- TASK DIRECTIONS: Would you retype exactly the lines below, from the one containing "Click the Height 1,909 mm dimension label" through the end of the entries, both ends included, but not the pictures?

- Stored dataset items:

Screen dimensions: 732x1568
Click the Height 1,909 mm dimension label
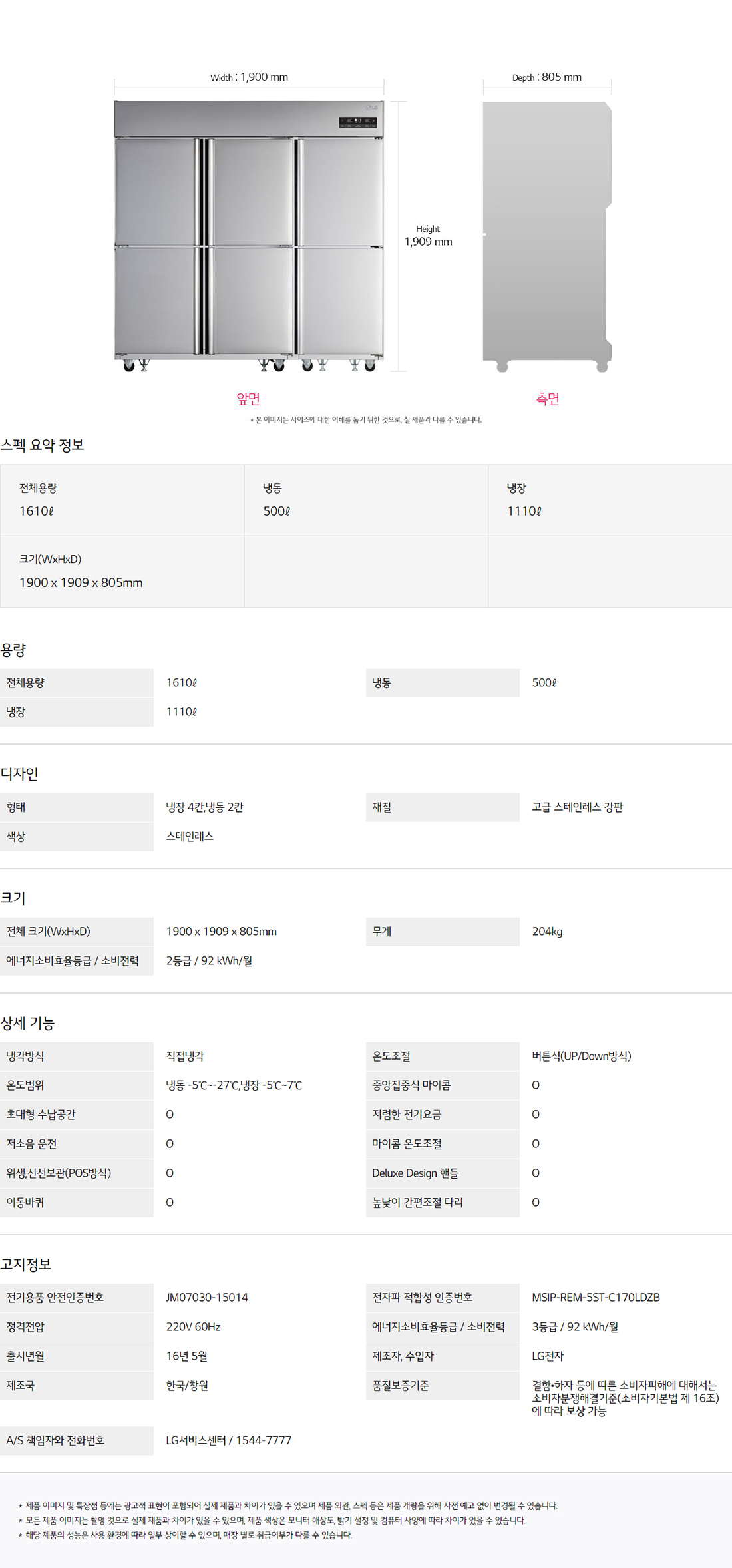click(428, 236)
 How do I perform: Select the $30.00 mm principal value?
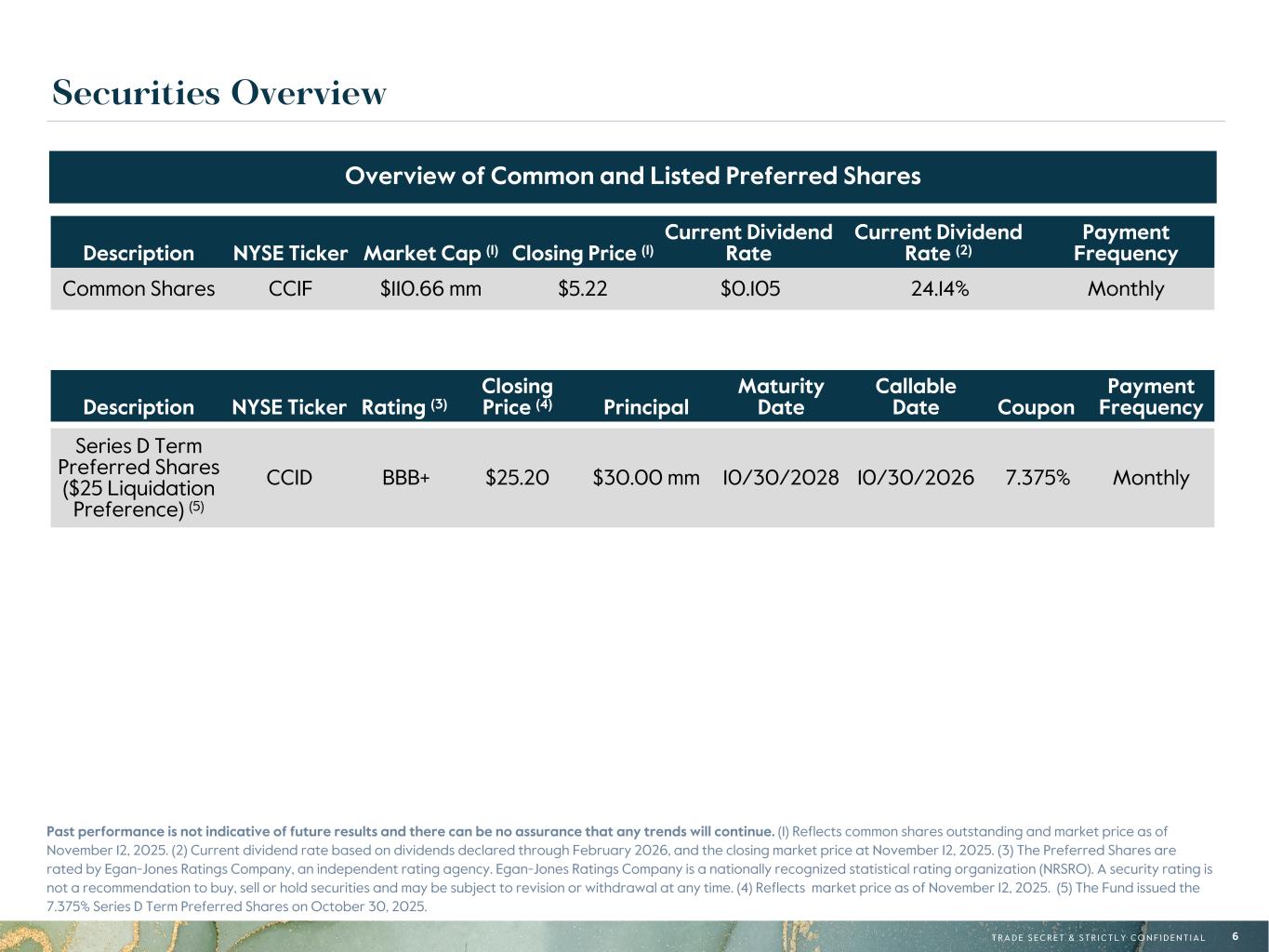[x=645, y=478]
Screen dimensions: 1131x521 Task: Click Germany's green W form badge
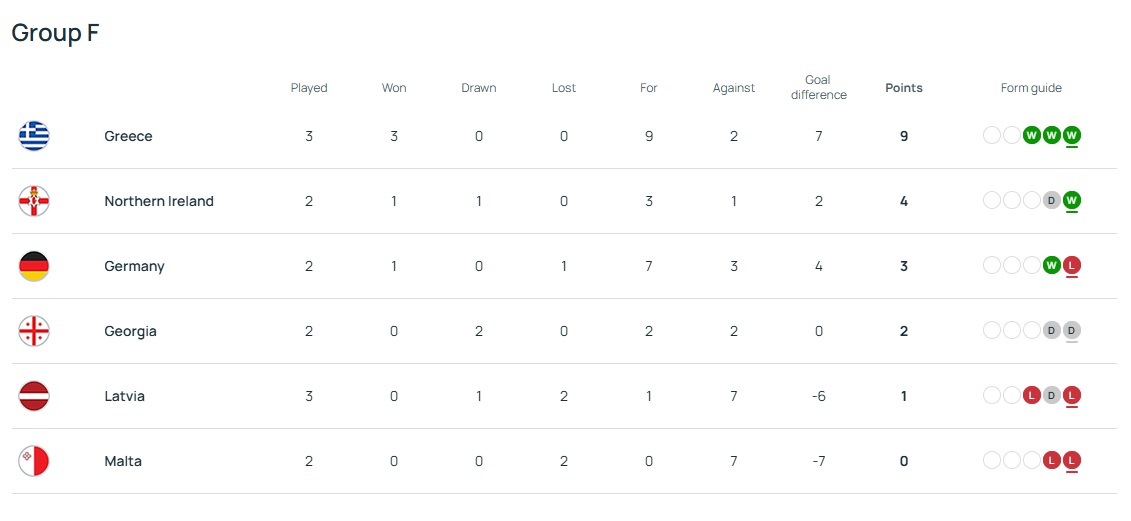pyautogui.click(x=1051, y=265)
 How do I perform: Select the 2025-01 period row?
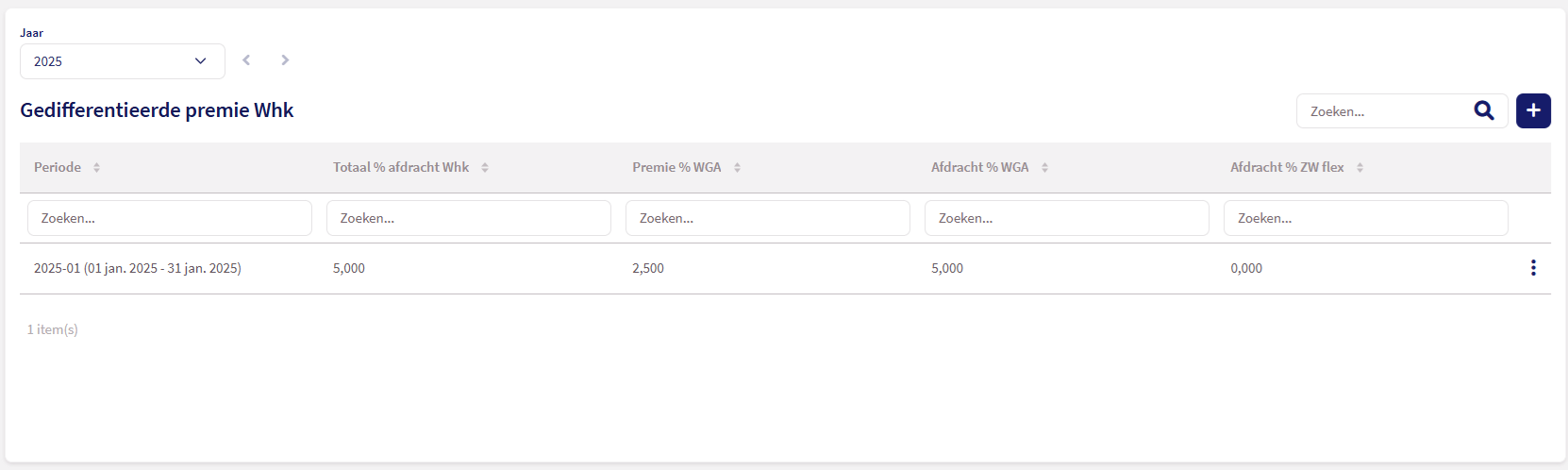138,269
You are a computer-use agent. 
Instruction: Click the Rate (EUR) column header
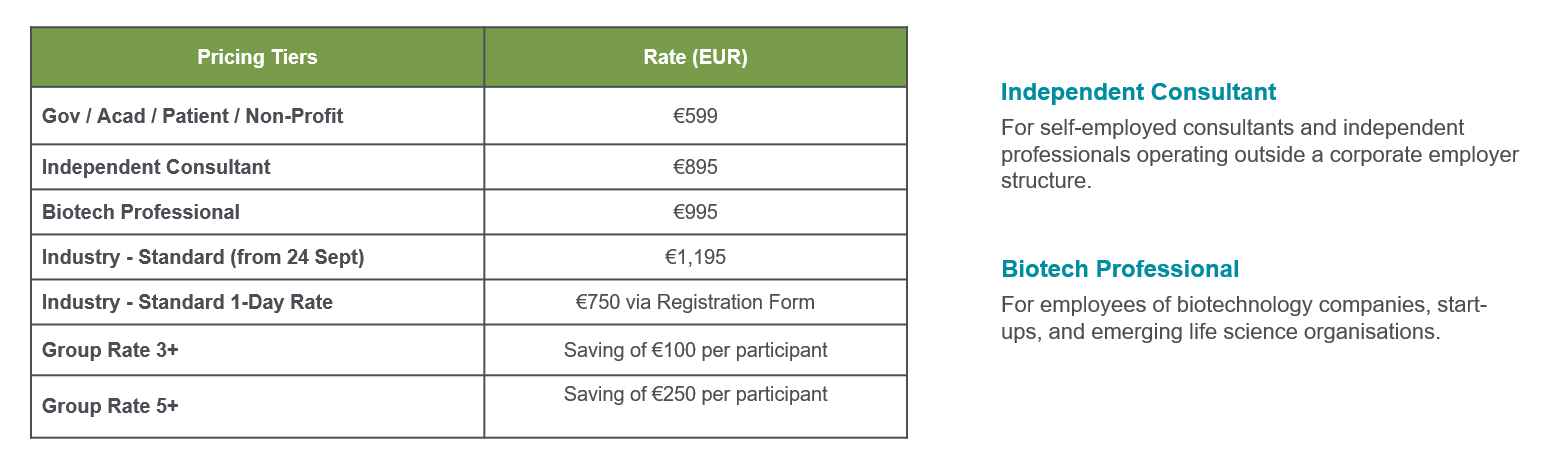[696, 57]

- SOLUTION TO THIS TASK:
Click the Height 1,909 mm dimension label
click(428, 236)
 How do I perform: Select the $30.00 mm principal value?
[x=645, y=478]
Screen dimensions: 1131x521 Task: Click Germany's green W form badge
pyautogui.click(x=1051, y=265)
 How do I perform: Select the 2025-01 period row?
138,269
You are a computer-use agent. 
Instruction: Click the Rate (EUR) column header
[696, 57]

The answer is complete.